Title: Message
Regarding   'We have trademarked openEHR and do not release anything without copyright as there is a need for an authorative publisher of archetypes.'
As the Free Commercial Licence says:
  • where you modify, adapt, incorporate (in whole or part) the Materials or create a work (in any form) which is derived from the Materials (Modified Work) you must cause the Modified Work to carry a prominent notice stating that you changed the Materials and the date of the change in addition to the requirements of paragraph 1 immediately above.
  • on each occasion on which you supply the Materials to a third party, you shall supply a copy of the provisions of this Free Commercial Use Licence to the third party. You may not impose any further restrictions on the third party with respect to the Materials.
  •  
    Doesn't that mean that after any archetype is released out into the wild by the authorative publisher you've granted the right to modify and further distribute the archetype so that any other party can thereafter act as a provider of those archetypes as long as the fact of modification is noted.
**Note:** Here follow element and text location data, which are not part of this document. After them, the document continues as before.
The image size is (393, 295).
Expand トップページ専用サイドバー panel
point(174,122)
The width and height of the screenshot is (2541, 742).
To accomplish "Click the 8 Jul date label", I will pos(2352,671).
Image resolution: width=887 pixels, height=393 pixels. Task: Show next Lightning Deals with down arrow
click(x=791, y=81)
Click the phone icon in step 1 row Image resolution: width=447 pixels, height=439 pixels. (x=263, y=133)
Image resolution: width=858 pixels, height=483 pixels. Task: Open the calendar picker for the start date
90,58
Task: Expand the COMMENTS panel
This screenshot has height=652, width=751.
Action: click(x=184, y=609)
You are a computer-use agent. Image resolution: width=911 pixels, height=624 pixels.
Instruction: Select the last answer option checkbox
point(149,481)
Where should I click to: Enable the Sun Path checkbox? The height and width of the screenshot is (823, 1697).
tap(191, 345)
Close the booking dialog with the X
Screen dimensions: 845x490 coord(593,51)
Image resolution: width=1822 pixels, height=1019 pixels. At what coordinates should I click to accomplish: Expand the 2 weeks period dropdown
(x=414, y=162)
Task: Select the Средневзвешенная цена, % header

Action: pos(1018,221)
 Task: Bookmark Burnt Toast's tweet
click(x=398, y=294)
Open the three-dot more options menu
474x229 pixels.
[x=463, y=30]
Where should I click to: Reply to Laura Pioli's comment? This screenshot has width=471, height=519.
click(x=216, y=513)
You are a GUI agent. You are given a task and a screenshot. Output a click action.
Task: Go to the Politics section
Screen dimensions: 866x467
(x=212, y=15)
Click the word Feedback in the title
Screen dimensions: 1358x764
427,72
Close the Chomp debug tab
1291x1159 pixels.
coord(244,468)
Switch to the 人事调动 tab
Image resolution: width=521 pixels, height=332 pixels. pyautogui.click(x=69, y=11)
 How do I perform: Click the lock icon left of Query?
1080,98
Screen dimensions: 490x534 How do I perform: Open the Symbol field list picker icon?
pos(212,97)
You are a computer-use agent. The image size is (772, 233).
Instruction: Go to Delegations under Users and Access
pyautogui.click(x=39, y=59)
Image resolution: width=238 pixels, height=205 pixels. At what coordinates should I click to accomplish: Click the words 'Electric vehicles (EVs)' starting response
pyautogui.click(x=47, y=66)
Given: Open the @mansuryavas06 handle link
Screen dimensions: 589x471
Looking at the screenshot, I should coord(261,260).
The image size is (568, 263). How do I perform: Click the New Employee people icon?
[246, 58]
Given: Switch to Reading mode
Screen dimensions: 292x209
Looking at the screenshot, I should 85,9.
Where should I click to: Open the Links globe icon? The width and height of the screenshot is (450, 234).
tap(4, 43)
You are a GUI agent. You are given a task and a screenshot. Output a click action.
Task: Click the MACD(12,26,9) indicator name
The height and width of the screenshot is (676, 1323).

Thus all commercial EHR's will quickly diverge to a set of non-aligned versions.
    As Hugh Leslie wrote:
    "You are absolutely right that having a centralised archetype repository that
    is properly managed is important. openEHR won't work if everyone is using
    different archetypes for the same thing."
    but as a centralised repository isn't enforced by the licence isn't the practical conclusion therefore that 'openEHR won't work' ? Or perhaps that the defacto central repository will be the repository of modified archetypes maintained by the dominant commercial player?
     
    Nigel
     
    -----Original Message-----
    From: Sam Heard [mailto:[EMAIL PROTECTED]
    Sent: Wednesday, 4 January 2006 9:20 PM
    To: [EMAIL PROTECTED]; General Practice Computing Group Talk; Dipak Kalra
    Subject: Re: GP Requirements - was [GPCG_TALK] Re: The Dreaming

    Tim

    I think this is a very helpful suggestion. We have trademarked openEHR and do not release anything without copyright as there is a need for an authorative publisher of archetypes. The openEHR Foundation will not accept any archetypes that are not free to use to be labelled with openEHR.

    Cheers, Sam

    Tim Churches wrote:
    Dr Nigel Brown <[EMAIL PROTECTED]> wrote:
      
    I also note the "copyright (c) 2004 Ocean Informatics" on the archetype.
        
    
    See http://www.openehr.org/about_openehr/t_licensing.htm for details of the licenses under which this and other openEHR material is distributed. A reminder: open source does not mean "no copyright" - in fact, the opposite: open source licensing relies on assertion of copyright and observance of copyright law. However, the copyright holder then uses an explicit license to grant additional rights to end users, as copyright law permits the copyright holder to do.
    
    However, I think that it would be useful to provide a pointer to the licensing provisions in each and every archetype published by openEHR (and others) - make it part of the archetype metadata.